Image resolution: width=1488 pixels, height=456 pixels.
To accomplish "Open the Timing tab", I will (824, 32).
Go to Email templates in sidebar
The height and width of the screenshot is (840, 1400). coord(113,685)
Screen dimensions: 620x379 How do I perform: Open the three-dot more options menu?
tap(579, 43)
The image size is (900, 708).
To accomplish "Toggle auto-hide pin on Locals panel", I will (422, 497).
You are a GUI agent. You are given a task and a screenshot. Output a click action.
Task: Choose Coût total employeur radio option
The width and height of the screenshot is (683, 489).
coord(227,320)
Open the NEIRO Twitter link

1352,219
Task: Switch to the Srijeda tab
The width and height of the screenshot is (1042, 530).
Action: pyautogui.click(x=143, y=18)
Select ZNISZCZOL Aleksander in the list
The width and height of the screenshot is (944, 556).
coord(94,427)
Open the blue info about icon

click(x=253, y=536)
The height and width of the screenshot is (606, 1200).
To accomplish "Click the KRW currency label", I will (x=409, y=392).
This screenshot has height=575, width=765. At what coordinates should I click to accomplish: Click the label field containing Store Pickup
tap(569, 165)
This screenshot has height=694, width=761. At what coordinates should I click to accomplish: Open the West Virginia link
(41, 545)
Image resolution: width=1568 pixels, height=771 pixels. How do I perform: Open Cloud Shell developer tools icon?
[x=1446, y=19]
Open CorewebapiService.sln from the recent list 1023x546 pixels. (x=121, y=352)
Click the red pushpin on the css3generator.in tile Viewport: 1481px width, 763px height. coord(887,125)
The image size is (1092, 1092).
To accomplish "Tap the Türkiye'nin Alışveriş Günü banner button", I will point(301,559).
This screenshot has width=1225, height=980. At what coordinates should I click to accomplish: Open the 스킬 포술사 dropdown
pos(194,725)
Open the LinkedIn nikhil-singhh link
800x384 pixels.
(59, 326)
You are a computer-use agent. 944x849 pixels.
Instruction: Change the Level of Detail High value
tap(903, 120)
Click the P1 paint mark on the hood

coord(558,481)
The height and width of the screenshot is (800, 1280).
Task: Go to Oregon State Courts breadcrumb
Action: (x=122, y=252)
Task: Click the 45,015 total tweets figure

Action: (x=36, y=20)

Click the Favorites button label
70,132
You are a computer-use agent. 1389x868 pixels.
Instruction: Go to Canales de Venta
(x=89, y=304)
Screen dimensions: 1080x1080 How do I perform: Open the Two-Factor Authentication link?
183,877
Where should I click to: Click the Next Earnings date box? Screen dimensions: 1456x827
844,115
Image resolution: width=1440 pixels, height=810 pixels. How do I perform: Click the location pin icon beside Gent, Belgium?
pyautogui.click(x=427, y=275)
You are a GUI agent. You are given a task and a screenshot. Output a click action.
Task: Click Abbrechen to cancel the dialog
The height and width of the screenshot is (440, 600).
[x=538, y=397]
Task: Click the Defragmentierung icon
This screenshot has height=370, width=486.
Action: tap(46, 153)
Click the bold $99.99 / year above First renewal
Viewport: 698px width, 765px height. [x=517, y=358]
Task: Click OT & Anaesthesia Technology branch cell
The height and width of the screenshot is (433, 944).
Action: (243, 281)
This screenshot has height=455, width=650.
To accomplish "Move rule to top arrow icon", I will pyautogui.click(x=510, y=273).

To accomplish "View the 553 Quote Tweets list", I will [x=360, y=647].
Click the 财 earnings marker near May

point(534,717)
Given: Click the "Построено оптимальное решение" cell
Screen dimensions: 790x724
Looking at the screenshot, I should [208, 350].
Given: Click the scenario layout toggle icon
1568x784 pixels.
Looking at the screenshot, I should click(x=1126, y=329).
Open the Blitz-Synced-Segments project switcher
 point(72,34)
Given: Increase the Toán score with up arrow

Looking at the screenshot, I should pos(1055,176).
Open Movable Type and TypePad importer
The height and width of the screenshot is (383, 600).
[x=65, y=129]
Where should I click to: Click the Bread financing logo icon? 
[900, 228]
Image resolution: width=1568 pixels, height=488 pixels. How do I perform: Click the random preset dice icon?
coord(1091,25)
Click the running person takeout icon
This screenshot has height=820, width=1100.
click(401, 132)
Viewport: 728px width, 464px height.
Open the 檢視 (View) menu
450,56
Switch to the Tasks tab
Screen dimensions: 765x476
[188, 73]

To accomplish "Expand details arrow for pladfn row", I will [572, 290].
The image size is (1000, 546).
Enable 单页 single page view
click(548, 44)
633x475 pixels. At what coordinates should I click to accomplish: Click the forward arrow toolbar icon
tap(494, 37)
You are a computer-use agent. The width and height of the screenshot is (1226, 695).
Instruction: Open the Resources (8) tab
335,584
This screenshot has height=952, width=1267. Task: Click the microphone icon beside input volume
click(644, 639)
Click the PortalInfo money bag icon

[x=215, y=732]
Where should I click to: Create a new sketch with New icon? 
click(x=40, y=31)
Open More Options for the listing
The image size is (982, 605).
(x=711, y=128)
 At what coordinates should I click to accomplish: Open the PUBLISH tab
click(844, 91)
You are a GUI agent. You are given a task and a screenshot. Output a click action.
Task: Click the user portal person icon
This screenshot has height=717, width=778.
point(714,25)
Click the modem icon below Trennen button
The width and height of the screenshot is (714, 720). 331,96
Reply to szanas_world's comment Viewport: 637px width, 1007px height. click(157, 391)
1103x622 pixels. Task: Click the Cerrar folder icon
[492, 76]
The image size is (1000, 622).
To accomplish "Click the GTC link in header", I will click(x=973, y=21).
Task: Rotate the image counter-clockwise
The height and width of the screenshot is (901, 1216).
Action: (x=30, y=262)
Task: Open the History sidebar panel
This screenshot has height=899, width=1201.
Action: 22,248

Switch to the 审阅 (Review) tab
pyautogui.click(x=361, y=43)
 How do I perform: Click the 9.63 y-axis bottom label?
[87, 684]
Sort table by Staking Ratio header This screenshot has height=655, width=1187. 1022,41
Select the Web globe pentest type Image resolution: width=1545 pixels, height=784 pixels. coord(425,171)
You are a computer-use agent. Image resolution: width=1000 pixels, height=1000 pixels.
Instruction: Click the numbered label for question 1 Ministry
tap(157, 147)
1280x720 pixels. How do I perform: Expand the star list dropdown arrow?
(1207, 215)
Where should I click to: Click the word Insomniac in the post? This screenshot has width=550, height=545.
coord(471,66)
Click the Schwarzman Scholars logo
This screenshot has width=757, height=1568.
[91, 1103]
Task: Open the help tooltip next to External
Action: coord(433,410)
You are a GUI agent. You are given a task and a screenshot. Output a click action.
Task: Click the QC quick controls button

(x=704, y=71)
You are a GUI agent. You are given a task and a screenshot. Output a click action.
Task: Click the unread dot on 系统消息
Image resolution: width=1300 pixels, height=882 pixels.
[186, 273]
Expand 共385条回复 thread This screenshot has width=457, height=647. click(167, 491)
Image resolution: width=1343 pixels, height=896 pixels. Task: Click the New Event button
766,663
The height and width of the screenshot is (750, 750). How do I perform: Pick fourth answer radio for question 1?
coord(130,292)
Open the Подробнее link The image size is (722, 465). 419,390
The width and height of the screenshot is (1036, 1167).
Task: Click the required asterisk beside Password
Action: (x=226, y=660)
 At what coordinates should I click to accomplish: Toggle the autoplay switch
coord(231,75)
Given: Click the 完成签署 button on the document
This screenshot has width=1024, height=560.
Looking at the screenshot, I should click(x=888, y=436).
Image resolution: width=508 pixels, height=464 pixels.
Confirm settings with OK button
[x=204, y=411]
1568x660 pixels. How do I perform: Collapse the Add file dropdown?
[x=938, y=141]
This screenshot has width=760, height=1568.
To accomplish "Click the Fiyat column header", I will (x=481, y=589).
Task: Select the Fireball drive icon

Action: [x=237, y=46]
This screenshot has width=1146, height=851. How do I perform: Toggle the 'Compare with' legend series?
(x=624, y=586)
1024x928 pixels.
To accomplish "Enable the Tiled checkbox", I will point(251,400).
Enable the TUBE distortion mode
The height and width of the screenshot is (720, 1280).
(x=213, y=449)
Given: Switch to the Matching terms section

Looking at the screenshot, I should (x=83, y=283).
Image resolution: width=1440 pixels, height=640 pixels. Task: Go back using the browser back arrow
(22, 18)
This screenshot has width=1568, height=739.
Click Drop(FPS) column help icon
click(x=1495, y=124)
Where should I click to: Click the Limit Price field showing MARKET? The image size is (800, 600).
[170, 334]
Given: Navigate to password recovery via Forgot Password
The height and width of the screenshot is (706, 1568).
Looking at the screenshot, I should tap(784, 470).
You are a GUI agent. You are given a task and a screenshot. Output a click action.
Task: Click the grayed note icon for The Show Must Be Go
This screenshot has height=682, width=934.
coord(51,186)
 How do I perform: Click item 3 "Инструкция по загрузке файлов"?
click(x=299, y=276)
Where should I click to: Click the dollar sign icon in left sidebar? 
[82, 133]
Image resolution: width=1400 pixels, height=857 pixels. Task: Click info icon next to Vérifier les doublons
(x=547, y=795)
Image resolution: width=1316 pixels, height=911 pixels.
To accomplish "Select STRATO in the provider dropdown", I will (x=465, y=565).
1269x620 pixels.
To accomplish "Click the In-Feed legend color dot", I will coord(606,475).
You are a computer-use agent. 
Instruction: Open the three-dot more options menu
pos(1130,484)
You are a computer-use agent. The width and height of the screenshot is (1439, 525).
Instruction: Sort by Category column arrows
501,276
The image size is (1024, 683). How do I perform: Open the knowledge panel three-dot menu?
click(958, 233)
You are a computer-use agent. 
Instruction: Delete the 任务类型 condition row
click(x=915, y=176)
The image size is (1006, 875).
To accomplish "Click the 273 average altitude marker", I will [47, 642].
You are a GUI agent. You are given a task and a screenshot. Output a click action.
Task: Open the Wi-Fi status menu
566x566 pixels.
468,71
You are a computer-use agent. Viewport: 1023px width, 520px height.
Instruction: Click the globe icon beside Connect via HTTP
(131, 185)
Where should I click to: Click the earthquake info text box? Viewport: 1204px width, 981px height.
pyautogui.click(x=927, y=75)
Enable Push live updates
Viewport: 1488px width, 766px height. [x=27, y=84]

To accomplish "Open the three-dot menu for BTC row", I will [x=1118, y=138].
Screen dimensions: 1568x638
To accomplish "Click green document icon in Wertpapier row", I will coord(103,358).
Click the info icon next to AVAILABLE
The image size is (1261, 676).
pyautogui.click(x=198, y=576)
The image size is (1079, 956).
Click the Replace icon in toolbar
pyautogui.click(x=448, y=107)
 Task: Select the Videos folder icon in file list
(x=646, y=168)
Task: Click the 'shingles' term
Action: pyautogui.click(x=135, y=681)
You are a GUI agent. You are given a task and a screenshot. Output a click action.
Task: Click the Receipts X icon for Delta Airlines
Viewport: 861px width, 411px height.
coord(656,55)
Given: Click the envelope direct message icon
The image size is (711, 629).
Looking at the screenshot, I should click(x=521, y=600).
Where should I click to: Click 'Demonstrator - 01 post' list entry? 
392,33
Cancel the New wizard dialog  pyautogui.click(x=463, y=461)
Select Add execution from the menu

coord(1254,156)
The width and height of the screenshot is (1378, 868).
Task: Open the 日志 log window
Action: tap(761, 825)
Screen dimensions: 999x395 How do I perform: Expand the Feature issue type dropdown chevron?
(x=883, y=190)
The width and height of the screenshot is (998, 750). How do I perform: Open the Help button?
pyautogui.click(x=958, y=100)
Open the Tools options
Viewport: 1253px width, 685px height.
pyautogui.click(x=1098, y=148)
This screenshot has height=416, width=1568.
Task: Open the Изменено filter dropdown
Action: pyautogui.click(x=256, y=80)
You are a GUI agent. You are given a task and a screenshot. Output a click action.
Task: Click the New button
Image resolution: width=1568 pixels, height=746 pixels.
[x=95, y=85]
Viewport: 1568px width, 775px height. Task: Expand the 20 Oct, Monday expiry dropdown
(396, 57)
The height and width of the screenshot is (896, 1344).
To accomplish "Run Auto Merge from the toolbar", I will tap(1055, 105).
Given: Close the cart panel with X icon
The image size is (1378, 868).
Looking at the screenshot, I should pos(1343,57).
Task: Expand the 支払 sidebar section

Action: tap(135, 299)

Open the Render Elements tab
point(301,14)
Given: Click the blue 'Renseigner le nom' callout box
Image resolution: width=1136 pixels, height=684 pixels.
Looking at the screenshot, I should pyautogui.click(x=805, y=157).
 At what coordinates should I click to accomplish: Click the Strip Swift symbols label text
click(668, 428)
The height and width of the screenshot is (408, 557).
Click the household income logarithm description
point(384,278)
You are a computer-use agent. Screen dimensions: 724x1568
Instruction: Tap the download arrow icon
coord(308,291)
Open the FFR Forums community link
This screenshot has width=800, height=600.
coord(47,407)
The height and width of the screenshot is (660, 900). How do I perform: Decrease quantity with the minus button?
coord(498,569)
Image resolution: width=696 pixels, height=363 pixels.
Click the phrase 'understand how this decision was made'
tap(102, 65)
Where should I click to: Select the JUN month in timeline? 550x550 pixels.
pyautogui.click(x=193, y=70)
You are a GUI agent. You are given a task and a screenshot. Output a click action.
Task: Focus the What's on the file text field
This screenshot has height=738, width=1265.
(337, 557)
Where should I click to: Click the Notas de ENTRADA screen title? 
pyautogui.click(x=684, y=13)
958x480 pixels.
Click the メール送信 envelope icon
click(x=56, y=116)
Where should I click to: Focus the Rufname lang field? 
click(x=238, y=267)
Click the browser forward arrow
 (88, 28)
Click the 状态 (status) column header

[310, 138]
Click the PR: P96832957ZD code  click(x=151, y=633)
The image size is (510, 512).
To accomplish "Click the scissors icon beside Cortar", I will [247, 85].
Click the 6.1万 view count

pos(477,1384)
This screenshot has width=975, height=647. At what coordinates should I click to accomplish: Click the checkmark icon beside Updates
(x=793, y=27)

* [EXERCISE DIRECTIONS]:
Return each line of the entries that holds the string "dialog".

* [RESULT FOR THIS TASK]:
Task: Click Abbrechen to cancel the dialog
Cancel the New wizard dialog  pyautogui.click(x=463, y=461)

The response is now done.